- _Requirement_
Below this line is a set of entries; quote exactly the lines from the line that contains "Image resolution: width=809" to the line that contains "Task: Click the green 解压完成 progress bar", both lines included.

_ _ _

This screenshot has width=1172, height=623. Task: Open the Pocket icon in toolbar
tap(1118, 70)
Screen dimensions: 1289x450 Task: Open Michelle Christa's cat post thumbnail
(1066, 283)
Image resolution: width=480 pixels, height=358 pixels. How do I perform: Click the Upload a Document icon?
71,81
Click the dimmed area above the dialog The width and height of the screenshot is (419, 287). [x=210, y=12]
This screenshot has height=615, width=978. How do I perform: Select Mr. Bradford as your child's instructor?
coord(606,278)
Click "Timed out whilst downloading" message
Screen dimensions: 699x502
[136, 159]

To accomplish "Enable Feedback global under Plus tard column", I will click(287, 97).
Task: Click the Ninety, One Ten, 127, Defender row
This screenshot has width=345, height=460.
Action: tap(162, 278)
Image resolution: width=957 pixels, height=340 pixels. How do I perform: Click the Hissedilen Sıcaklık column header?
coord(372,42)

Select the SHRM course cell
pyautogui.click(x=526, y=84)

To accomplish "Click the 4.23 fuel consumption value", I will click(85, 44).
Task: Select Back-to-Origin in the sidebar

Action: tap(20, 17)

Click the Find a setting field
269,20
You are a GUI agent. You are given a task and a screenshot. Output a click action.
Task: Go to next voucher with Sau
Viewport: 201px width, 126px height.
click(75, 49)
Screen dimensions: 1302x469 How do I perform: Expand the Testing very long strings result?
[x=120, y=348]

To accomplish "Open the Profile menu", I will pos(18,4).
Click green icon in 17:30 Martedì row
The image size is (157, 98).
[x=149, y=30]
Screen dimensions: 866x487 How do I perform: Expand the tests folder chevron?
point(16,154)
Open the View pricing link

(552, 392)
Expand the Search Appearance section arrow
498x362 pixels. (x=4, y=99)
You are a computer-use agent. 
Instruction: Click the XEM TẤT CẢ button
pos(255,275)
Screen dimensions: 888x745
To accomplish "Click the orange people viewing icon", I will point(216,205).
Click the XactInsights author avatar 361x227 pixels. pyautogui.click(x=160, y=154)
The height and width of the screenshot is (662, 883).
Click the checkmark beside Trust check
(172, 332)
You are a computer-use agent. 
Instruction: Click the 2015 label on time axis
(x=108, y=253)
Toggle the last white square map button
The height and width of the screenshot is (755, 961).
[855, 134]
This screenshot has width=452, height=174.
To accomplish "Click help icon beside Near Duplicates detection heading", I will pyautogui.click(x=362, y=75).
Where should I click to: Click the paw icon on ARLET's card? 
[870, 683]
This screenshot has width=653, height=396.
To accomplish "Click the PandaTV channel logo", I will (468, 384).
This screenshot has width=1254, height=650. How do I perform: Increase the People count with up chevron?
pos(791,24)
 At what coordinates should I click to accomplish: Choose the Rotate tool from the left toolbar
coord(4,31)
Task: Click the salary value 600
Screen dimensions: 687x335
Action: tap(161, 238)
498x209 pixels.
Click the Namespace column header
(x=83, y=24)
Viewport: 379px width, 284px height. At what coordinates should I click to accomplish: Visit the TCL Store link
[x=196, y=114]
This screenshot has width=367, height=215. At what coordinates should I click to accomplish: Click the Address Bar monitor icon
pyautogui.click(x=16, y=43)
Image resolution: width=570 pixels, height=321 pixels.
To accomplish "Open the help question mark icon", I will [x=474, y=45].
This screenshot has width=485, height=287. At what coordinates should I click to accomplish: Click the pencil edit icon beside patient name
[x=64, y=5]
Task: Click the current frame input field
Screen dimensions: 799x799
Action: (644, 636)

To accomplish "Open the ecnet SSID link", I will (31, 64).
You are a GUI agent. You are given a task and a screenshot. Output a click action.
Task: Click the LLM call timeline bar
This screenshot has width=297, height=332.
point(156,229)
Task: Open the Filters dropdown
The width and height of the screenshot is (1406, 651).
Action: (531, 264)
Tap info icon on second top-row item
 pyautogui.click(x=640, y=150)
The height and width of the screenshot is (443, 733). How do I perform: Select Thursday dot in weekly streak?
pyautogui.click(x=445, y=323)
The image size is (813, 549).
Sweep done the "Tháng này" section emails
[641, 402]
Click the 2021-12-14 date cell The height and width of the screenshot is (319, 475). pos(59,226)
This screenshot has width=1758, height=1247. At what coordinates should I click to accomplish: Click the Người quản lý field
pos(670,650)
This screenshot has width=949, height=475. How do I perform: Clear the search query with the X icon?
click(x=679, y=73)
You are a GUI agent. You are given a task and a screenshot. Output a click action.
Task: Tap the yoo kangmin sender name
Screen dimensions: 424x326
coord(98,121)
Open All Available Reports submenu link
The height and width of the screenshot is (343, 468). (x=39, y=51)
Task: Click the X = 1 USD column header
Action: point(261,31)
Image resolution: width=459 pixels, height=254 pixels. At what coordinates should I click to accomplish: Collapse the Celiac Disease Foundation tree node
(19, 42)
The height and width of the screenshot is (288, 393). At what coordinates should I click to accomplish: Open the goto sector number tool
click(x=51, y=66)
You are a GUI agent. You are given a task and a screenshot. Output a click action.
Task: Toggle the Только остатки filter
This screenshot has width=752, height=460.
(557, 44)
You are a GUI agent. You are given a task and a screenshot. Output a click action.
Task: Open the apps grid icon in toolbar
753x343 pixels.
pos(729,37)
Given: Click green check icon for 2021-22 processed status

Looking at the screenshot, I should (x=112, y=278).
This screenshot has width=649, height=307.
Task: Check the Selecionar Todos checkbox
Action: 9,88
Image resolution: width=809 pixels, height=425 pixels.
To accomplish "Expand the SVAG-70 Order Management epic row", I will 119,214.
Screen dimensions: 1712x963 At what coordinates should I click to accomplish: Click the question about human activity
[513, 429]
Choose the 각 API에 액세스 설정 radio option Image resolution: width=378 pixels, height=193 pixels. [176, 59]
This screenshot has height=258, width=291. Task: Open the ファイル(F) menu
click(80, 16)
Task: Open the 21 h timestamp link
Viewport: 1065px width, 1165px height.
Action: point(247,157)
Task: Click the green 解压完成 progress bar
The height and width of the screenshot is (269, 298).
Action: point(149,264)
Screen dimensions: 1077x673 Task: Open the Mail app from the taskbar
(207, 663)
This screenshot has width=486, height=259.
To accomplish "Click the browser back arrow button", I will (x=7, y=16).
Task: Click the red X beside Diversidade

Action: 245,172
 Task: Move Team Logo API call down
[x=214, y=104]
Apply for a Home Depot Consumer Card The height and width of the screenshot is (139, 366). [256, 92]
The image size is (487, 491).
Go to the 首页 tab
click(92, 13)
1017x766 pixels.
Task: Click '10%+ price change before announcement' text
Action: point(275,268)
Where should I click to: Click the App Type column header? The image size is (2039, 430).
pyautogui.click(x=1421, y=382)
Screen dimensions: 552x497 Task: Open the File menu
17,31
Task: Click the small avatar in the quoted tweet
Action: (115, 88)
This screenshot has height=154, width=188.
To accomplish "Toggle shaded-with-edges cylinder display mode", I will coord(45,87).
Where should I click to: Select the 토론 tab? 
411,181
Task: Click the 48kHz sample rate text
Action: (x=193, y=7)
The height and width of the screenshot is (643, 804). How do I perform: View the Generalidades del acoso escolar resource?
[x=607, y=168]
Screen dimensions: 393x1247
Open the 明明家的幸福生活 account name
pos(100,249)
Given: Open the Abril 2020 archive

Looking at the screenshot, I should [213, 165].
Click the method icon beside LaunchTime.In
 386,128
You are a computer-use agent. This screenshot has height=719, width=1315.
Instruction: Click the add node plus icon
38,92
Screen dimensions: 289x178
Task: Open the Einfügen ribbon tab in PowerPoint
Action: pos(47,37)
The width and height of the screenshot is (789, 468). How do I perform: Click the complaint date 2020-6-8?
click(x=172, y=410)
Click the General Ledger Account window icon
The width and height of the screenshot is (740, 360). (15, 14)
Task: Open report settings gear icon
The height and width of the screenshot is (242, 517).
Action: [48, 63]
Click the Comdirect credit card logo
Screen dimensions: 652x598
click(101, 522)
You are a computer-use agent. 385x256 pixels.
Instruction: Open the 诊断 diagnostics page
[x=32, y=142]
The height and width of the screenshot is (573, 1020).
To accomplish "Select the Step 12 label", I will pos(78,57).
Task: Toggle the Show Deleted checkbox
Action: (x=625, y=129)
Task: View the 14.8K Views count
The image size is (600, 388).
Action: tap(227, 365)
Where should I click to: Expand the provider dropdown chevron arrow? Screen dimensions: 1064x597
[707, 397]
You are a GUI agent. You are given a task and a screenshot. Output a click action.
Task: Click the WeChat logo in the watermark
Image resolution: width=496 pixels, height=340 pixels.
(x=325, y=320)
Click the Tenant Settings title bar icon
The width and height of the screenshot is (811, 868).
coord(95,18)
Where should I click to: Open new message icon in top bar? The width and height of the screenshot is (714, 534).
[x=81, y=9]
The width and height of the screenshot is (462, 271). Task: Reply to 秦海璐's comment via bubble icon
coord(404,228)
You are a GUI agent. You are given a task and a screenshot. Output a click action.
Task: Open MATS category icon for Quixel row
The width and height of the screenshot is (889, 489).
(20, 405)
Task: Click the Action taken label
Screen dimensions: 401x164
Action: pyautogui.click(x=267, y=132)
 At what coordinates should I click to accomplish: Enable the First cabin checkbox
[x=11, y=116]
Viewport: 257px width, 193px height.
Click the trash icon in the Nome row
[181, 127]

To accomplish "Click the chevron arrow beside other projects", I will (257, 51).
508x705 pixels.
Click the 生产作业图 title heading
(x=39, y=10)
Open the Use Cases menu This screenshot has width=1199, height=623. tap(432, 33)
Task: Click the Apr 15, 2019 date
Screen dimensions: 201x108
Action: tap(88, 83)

_ _ _

- _Answer to the problem_
Image resolution: width=809 pixels, height=425 pixels.
To accomplish "Expand the SVAG-70 Order Management epic row", I will 119,214.
Screen dimensions: 1712x963 At what coordinates should I click to accomplish: Click the question about human activity
[513, 429]
Choose the 각 API에 액세스 설정 radio option Image resolution: width=378 pixels, height=193 pixels. [176, 59]
This screenshot has height=258, width=291. Task: Open the ファイル(F) menu
click(80, 16)
Task: Open the 21 h timestamp link
Viewport: 1065px width, 1165px height.
Action: point(247,157)
Task: Click the green 解压完成 progress bar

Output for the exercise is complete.